Contrary to Orban who came from humble beginnings and became a very rich man not because he married rich but because he ripped off the Hungarian taxpayers. Maybe Dan should look into the Orban quarry, the vineyard for his wife in Tokaj and so forth. I think his family did really well since the takeover. You can read on the subject in one of Eva’s earlier posts: https://hungarianspectrum.wordpress.com/2011/12/03/the-orban-family-and-corruption/
The clip is terrific. The words are passionate, heart-felt, and true, and needed to be said. It is couched in an off-colour language, but that is apposite too, because it was for that language that he was viciously pilloried by Fidesz FUD, and he is right to shove that back in their faces too. If Fideszniks think there is anything false in this clip, it is because they have already been so programmed into Newspeak, where good means bad, and false means true. And all they have ears for is off-colour language anyway, not content, or what’s really right and wrong. As for the “Christians” and the “patriots,” I think Gyurcsany quite brilliantly points out the deep dividing line between the righteous ones and the self-righteous hypocrites that wrap every Fidesz misdeed in superficial jingoistic sanctimony.

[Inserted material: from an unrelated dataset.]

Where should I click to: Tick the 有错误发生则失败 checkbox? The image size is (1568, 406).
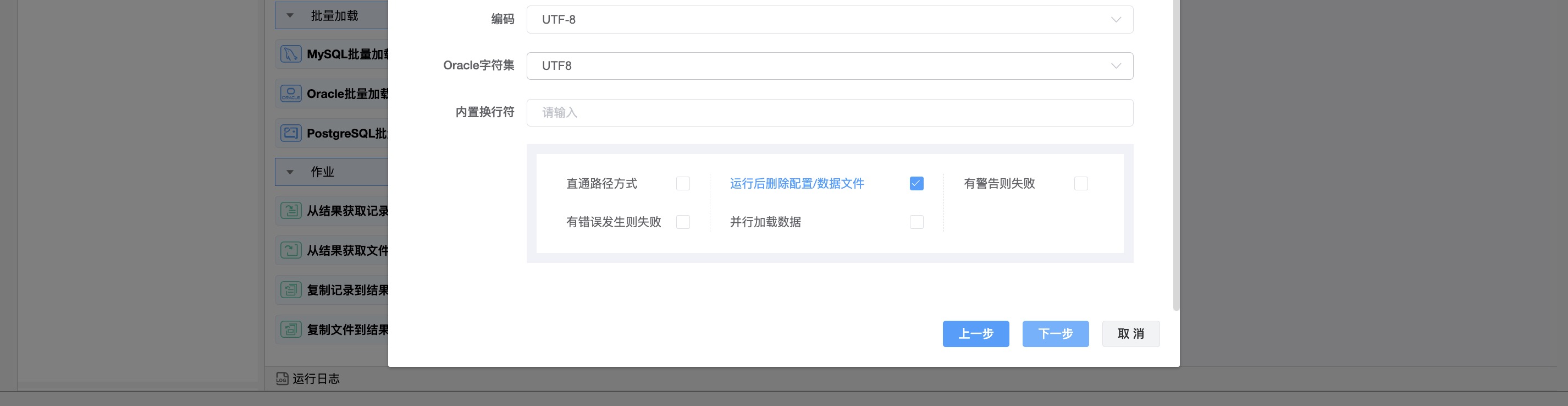tap(682, 222)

The rage he is expressing is the rage every decent Hungarian — indeed every decent person — must feel about the sordid, pestilential force into whose grip Hungary has fallen. No language is strong enough to express the revulsion this must awaken in those who have not sold out and are not in the thrall of calculated, systematic demagoguery.
Thank you, Stevan for that very clear statement!
When I read what the Fidesz henchmen are producing, I feel like I’m reading Orwell …
I keep wondering, how the mindless hordes of Fidesz supporters who actually signed (up?) the lists about the -10% of utility costs, feel about being duped so shamelessly – again – of their Lord and Master…
Or the evergreen “its all Gyurcsány’s fault” mantra still has such hypnotic effect that they will follow Orbán at any price?
That price getting higher by the minute, so, its a rather costly passion as I see it, but hey, this is Hungary, they can afford it, obviously..!
The Mafia government needs money to pay the stupid people at the end of the year and buy their vote. All employees, whose job depends on the Fidesz/KDNP/Jobbik criminals are getting “rewards” carving in their mind, that their lives depend on the victor’s goodwill. Same recipe as Mussolini’s. A divided society, where the idiots, the believers, the weak minded, the meek and immoral people, those who sell their souls will be the staunch supporters of the viktor and his corrupt to the bone, cruel, inhumane thieves. They are liars, cheaters, Mafia hoodlums, they make up the so called government. Hungary is about the same as Uganda was during Idi Amin today on the moral scale, it has NONE!